- [SÉRIE D'EXERCICES]:
1 - Dans l'extrait sur Zygmunt Bauman, reformulez sous forme de liste le paragraphe qui commence par « Né en 1925 à Poznan » en conservant ses faits essentiels.
2 - Répondez brièvement à ces questions sur l'extrait consacré à Zygmunt Bauman.
(a) Dans quel ouvrage Bauman a-t-il montré que l'extermination des juifs réalisait l'une des possibilités inhérentes à la rationalité moderne ?
(b) Quels philosophes sont cités comme ayant théorisé la crise des grands systèmes interprétatifs de l'histoire ?
(c) En quelle année Bauman a-t-il été expulsé de l'armée ?
3 - Prolongez l'extrait sur Zygmunt Bauman à partir de sa dernière phrase.

- [EXTRAIT ÉTUDIÉ]:
Par Jean-Baptiste MARONGIU
jeudi 15 janvier 2004 (Liberation)
(1) Ed. La fabrique. Cf. «Libération» du 05/12/2002.
Que le conquérant optimisme moderne se soit finalement délité
dans les mille courants de la pensée post-moderne est plutôt
une bonne nouvelle pour Zygmunt Bauman et non pas un tour- nant angoissant.
C'est lui d'ailleurs qui avait montré dans Modernité
et holocauste (1) comment l'extermination des juifs au cours de la
Seconde Guerre mondiale n'était en rien une intrusion inattendue
de la barbarie dans des sociétés par ailleurs civilisées
mais la réalisation de l'une des possibilités inhérentes
à la rationalité moderne elle-même. Il est vrai,
cependant, que la crise des grands systèmes interprétatifs
de l'histoire (théorisée par des philosophes tels que
Lyotard, Rorty, Vattimo...) alimente depuis outre la perception d'une
certaine libération les angoisses d'individus qui semblent
avoir perdu le sens de l'orientation dans un monde de plus en plus
incertain.
Dans la Vie en miettes. Expérience postmoderne et moralité,
Bauman conjugue la démarche analytique du sociologue et la
passion synthétique du philosophe pour décrire notre
présent en fixant quelques repères éthiques afin
qu'on le saisisse sans s'y perdre : la raison ne doit pas être
nécessairement condamnée mais elle sera désormais
tenue en respect par le sentiment.
De l'achèvement de la modernité dans sa plus froide
rationalité technique et bureaucratique et finalement dans
l'horreur, Bauman a eu une expérience directe avant qu'il n'en
fasse, après un long détour, son objet d'étude.
Né en 1925 à Poznan, ville allemande devenue polonaise
à la fin de la Première Guerre mondiale, le jeune Zygmunt
se réfugie en URSS avec sa famille au moment du partage de
la Pologne entre Hitler et Staline. Il s'engage alors dans l'armée
polonaise créée en Union soviétique et participe
à la libération de Berlin. Communiste et officier, il
est promis à un avenir radieux dans la nouvelle Pologne.
Mais, vite, une série de contretemps font trébucher
son histoire. En 1953, il est expulsé de l'armée à
la suite de la campagne antisémite lancée dans les pays
de l'Est à l'occasion du procès des «blouses blanches».

- [DONNÉES FOURNIES]:
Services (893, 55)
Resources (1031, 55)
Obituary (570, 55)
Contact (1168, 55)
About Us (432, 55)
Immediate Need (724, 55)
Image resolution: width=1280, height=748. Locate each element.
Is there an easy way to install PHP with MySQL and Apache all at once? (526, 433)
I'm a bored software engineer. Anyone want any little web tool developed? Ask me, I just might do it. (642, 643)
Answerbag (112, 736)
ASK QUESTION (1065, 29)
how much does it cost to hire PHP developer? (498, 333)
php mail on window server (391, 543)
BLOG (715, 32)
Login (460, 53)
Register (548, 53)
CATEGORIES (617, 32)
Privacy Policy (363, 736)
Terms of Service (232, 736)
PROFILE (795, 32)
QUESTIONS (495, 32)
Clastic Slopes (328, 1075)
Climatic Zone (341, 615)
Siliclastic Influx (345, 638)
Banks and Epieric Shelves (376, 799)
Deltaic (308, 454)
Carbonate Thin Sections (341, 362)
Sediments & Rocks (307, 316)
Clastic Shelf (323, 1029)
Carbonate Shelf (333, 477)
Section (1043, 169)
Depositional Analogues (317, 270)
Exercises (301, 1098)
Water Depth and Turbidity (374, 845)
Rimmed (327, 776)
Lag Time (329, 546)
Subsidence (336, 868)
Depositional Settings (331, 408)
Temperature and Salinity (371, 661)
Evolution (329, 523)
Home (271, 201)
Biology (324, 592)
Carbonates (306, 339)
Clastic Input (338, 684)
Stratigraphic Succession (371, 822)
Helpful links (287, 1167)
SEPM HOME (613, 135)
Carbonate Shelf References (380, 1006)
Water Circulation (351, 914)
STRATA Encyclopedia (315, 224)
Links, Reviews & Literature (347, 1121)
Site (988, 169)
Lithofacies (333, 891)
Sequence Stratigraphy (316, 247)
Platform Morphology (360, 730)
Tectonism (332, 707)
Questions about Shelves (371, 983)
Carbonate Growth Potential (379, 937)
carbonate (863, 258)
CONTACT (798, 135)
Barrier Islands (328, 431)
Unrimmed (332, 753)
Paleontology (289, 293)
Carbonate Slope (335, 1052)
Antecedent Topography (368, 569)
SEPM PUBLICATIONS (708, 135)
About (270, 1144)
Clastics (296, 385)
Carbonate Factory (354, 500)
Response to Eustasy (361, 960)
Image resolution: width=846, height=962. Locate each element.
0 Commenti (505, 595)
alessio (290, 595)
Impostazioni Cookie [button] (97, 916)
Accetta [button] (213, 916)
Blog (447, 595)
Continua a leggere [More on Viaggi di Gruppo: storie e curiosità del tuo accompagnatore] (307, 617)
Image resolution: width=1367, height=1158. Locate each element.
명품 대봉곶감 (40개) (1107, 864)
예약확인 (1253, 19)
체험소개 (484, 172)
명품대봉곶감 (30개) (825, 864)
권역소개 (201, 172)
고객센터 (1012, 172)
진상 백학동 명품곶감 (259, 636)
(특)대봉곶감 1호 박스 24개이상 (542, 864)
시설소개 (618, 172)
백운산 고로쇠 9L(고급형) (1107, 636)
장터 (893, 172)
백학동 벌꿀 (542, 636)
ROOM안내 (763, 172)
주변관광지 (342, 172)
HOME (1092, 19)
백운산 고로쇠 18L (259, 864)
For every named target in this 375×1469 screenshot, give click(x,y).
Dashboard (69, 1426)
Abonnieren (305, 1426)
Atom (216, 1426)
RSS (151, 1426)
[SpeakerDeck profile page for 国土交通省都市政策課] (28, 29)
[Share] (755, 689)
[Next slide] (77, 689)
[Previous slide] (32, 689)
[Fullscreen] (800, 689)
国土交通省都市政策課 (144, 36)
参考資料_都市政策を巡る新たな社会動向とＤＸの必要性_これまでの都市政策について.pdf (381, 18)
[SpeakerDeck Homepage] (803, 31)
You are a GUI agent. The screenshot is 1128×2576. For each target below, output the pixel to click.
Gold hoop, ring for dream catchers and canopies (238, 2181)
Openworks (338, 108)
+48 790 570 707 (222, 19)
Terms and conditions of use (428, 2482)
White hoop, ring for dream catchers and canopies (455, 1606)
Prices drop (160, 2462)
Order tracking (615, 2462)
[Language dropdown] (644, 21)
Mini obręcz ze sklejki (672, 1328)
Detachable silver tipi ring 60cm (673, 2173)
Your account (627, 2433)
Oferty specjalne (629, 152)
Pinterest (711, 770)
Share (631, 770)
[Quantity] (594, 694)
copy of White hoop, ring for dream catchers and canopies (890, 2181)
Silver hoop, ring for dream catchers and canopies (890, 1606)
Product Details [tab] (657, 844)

- [CORRIGÉS]:
1 -
- Naissance en 1925 à Poznan, ville allemande devenue polonaise à la fin de la Première Guerre mondiale.
- Au moment du partage de la Pologne entre Hitler et Staline, fuite en URSS avec sa famille.
- Engagement dans l'armée polonaise créée en Union soviétique et participation à la libération de Berlin.
- Communiste et officier, promis à un avenir radieux dans la nouvelle Pologne.
- Une série de contretemps vient rapidement contrarier ce parcours.
- En 1953, expulsion de l'armée à la suite de la campagne antisémite lancée dans les pays de l'Est lors du procès des « blouses blanches ».

2 -
(a) Dans *Modernité et holocauste*.
(b) Lyotard, Rorty et Vattimo.
(c) En 1953.

3 -
Diplômé de sociologie et de philosophie, il peut néanmoins
intégrer l'université de Varsovie, dont il est exclu
en 1968 lors d'une autre campagne antisémite, liée à
la guerre des Six Jours. Bauman quitte alors le parti communiste et
la Pologne et, avec sa femme, s'installe en Grande-Bretagne où
il est nommé professeur de sociologie à l'université
de Leeds.
Une certaine irréalité du temps, les rencontres aléatoires,
la recherche d'une authenticité assez mythique, la vie comme
pélerinage sans but ni destination, l'étranger attirant
le regard bienveillant du touriste ou la haine xénophobe, une
violence et une cruauté que les responsables supportent d'autant
mieux que la technique leur permet de garder la distance d'avec les
victimes : le monde postmoderne est composé de fragments disparates
dont une raison vacillante a le plus grand mal à trouver la
cohérence d'ensemble. Pour l'individu, c'est à la fois
un fléau et une chance car le jugement éthique autrefois
confisqué par des grands systèmes de régulation
morale lui revient aujourd'hui en propre.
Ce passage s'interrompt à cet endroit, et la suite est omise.